*** Opening of ENTRIES SHOWN ***
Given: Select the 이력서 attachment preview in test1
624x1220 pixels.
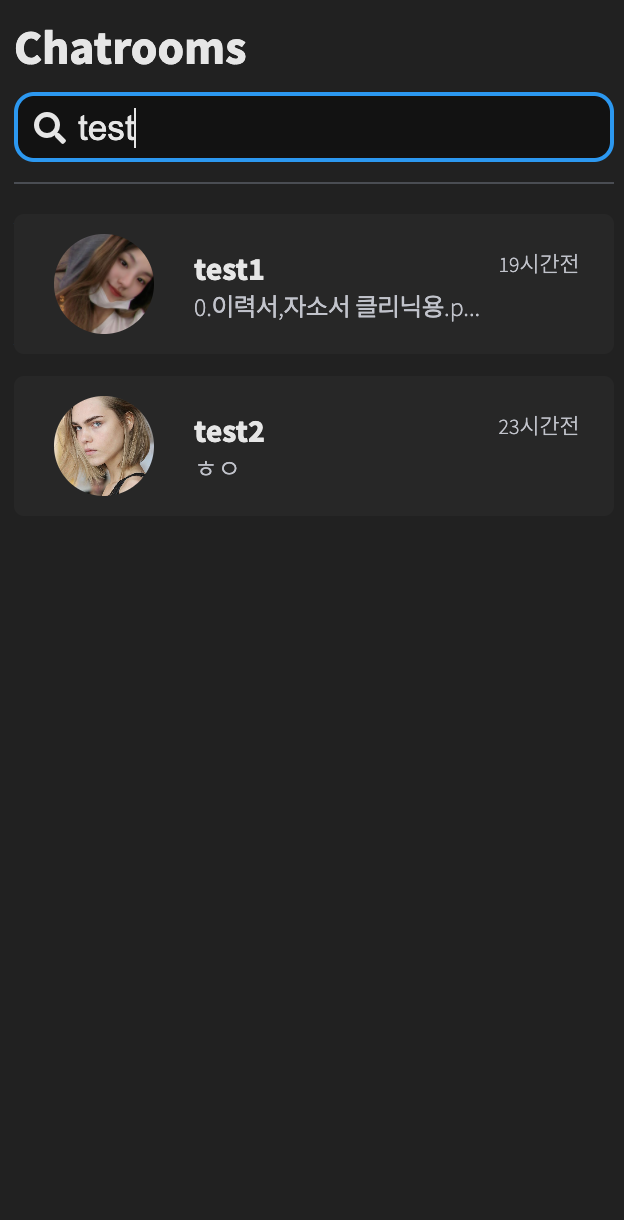Looking at the screenshot, I should (335, 307).
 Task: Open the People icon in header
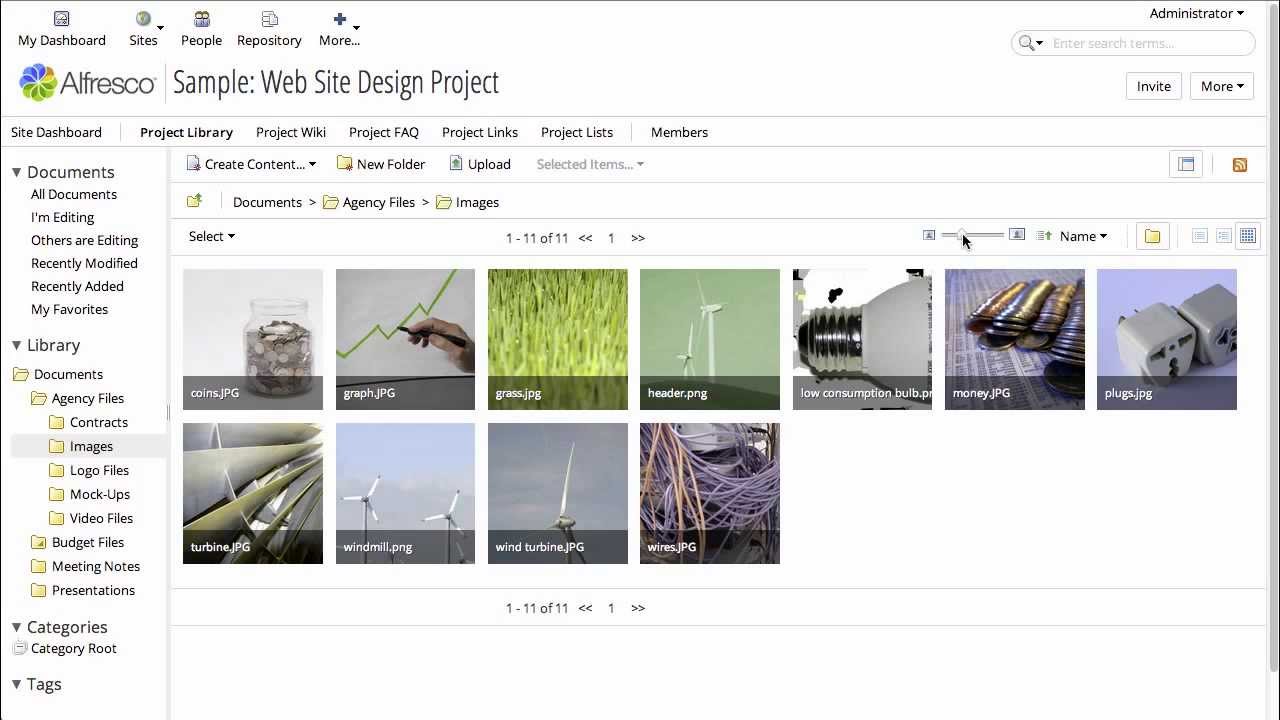tap(201, 19)
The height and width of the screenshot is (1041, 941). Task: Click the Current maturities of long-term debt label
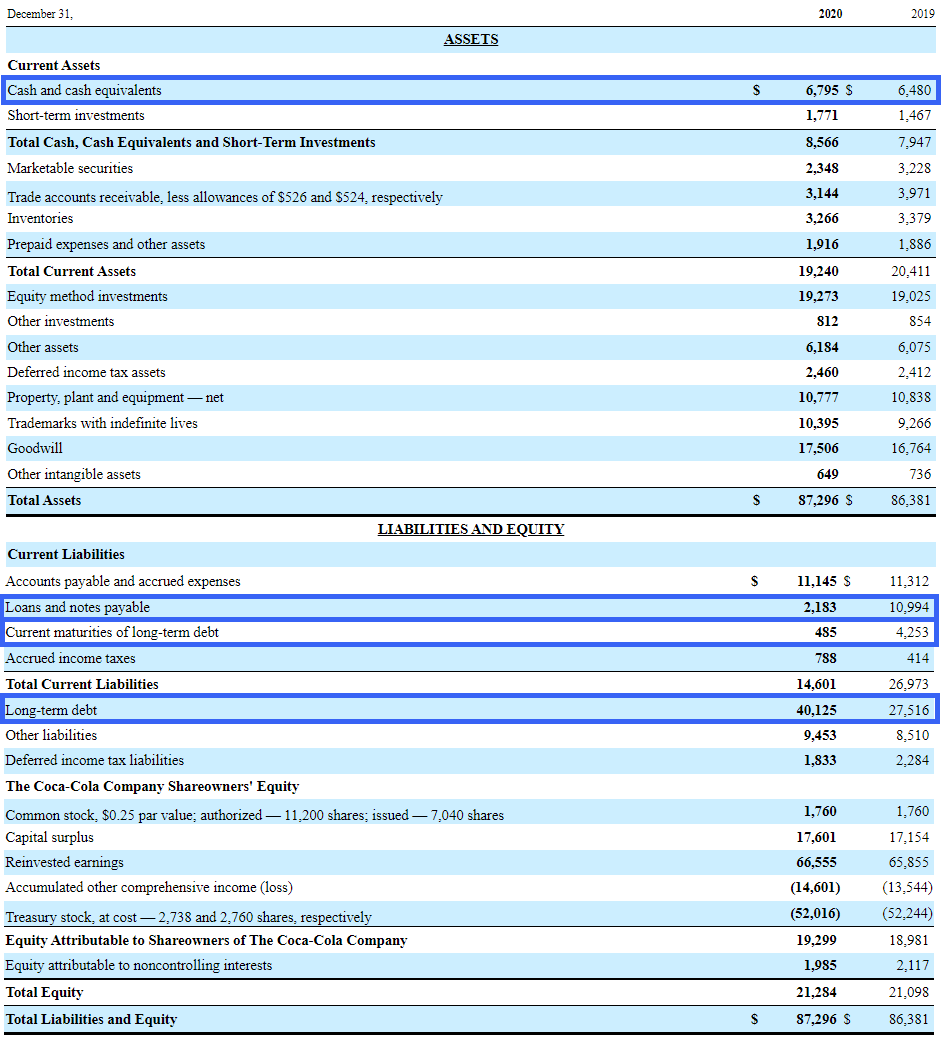(x=112, y=632)
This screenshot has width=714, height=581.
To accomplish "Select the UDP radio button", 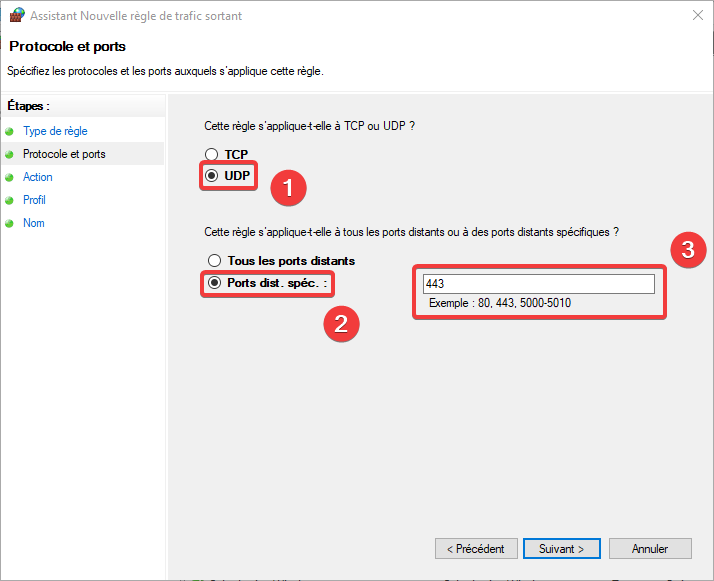I will click(211, 175).
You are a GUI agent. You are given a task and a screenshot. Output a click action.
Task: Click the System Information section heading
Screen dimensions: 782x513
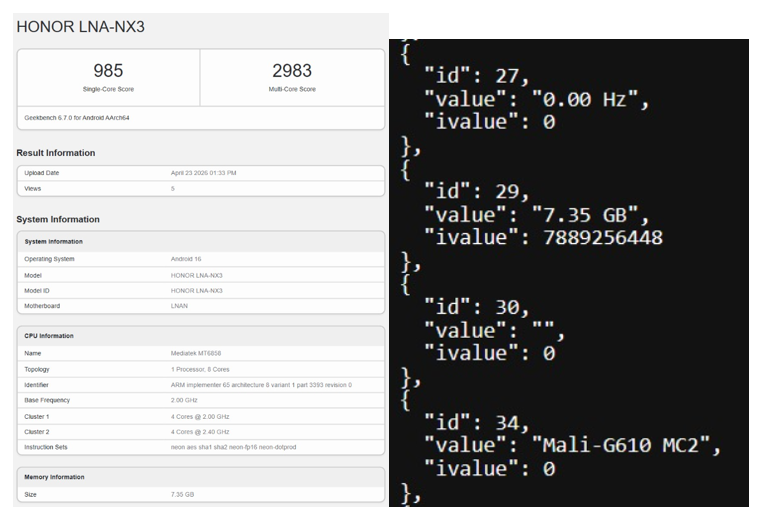point(58,219)
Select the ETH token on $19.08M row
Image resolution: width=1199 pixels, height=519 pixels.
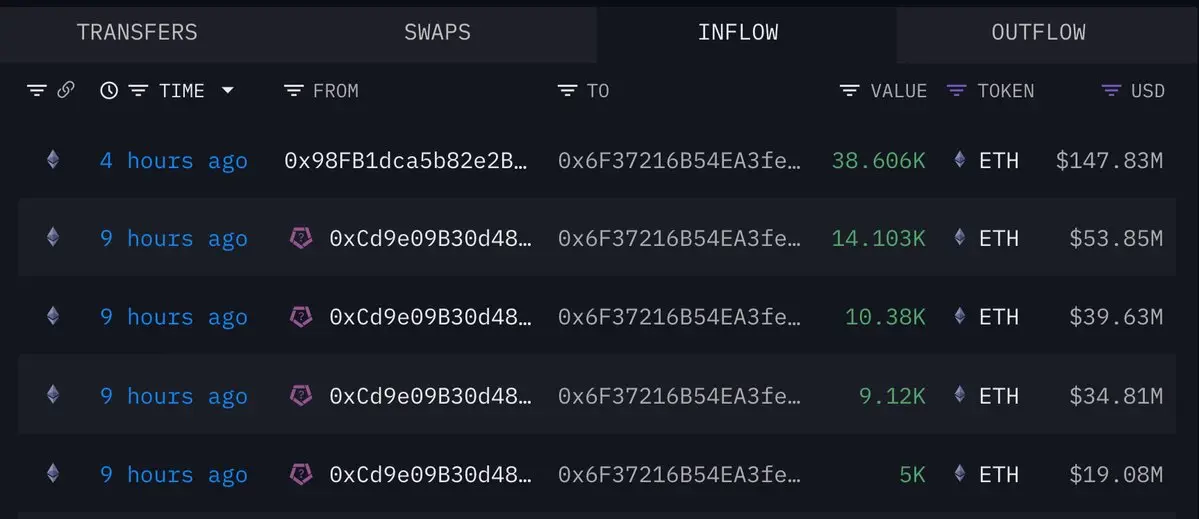coord(998,475)

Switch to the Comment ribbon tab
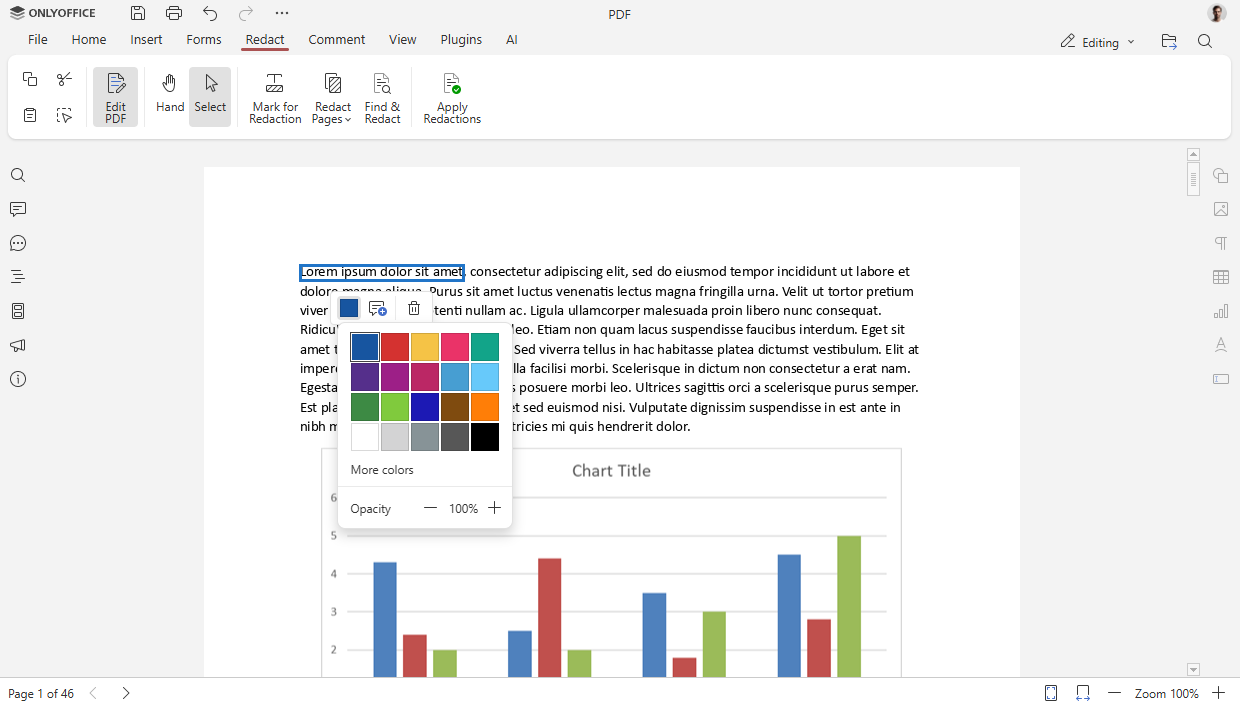coord(336,39)
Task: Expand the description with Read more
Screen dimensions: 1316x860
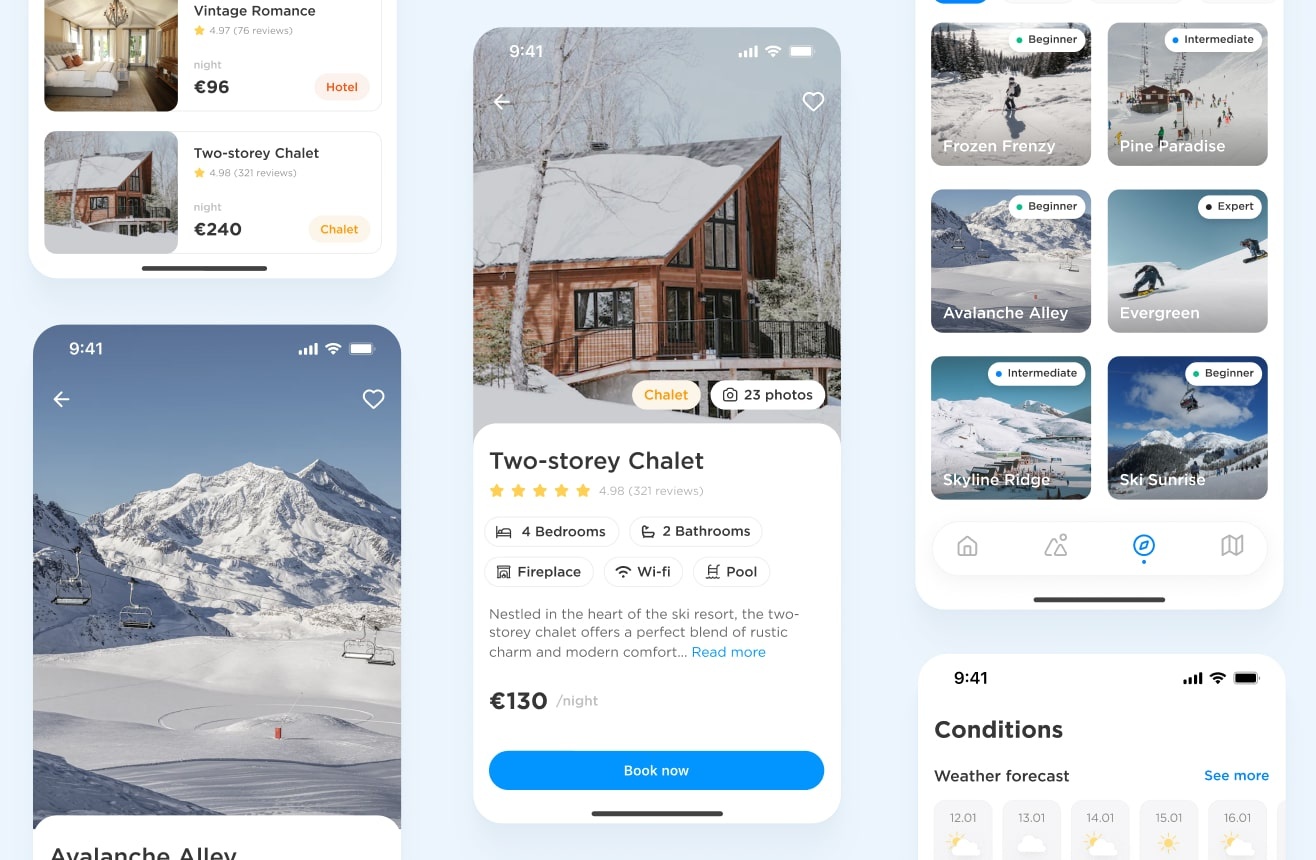Action: [728, 652]
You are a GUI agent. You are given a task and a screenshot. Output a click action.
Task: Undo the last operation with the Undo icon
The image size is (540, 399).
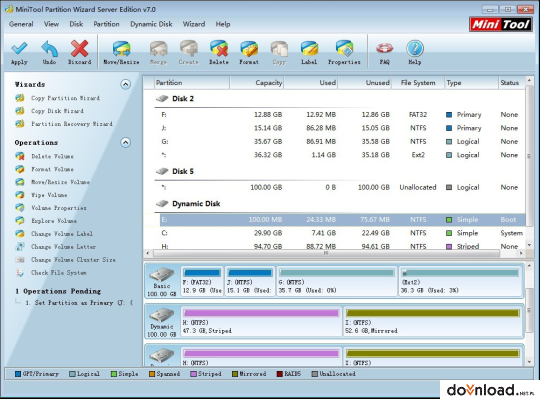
*** Close of ENTRIES SHOWN ***
▸ **WHAT THE TASK ASKS**:
Copy out each line in the preceding records that contains "with".

▸ **OUTPUT FOR THIS TASK**:
Task: Expand the description with Read more
Task: Undo the last operation with the Undo icon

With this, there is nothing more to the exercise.